*** Data provided

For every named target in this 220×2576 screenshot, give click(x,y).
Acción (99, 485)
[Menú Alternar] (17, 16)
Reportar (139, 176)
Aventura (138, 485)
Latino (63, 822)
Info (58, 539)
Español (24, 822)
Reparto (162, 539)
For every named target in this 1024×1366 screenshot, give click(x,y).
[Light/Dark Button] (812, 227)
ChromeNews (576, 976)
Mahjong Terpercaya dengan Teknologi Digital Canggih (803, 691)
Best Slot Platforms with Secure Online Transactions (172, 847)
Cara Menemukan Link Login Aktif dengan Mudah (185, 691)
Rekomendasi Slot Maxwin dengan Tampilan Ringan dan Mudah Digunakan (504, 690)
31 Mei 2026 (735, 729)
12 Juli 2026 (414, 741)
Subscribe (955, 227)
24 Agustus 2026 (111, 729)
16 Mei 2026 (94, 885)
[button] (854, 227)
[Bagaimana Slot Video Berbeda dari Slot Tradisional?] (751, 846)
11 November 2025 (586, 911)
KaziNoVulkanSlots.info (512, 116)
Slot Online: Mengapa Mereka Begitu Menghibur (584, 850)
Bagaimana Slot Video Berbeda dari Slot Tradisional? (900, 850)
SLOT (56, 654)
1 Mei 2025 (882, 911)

******

With the line containing "Reparto (162, 539)" as the start, transcribe each line through the end of the listing above, exactly and only.

Written answer:
Reparto (162, 539)
For every named target in this 1024×1366 screenshot, give click(x,y).
[Light/Dark Button] (812, 227)
ChromeNews (576, 976)
Mahjong Terpercaya dengan Teknologi Digital Canggih (803, 691)
Best Slot Platforms with Secure Online Transactions (172, 847)
Cara Menemukan Link Login Aktif dengan Mudah (185, 691)
Rekomendasi Slot Maxwin dengan Tampilan Ringan dan Mudah Digunakan (504, 690)
31 Mei 2026 (735, 729)
12 Juli 2026 (414, 741)
Subscribe (955, 227)
24 Agustus 2026 (111, 729)
16 Mei 2026 (94, 885)
[button] (854, 227)
[Bagaimana Slot Video Berbeda dari Slot Tradisional?] (751, 846)
11 November 2025 (586, 911)
KaziNoVulkanSlots.info (512, 116)
Slot Online: Mengapa Mereka Begitu Menghibur (584, 850)
Bagaimana Slot Video Berbeda dari Slot Tradisional? (900, 850)
SLOT (56, 654)
1 Mei 2025 (882, 911)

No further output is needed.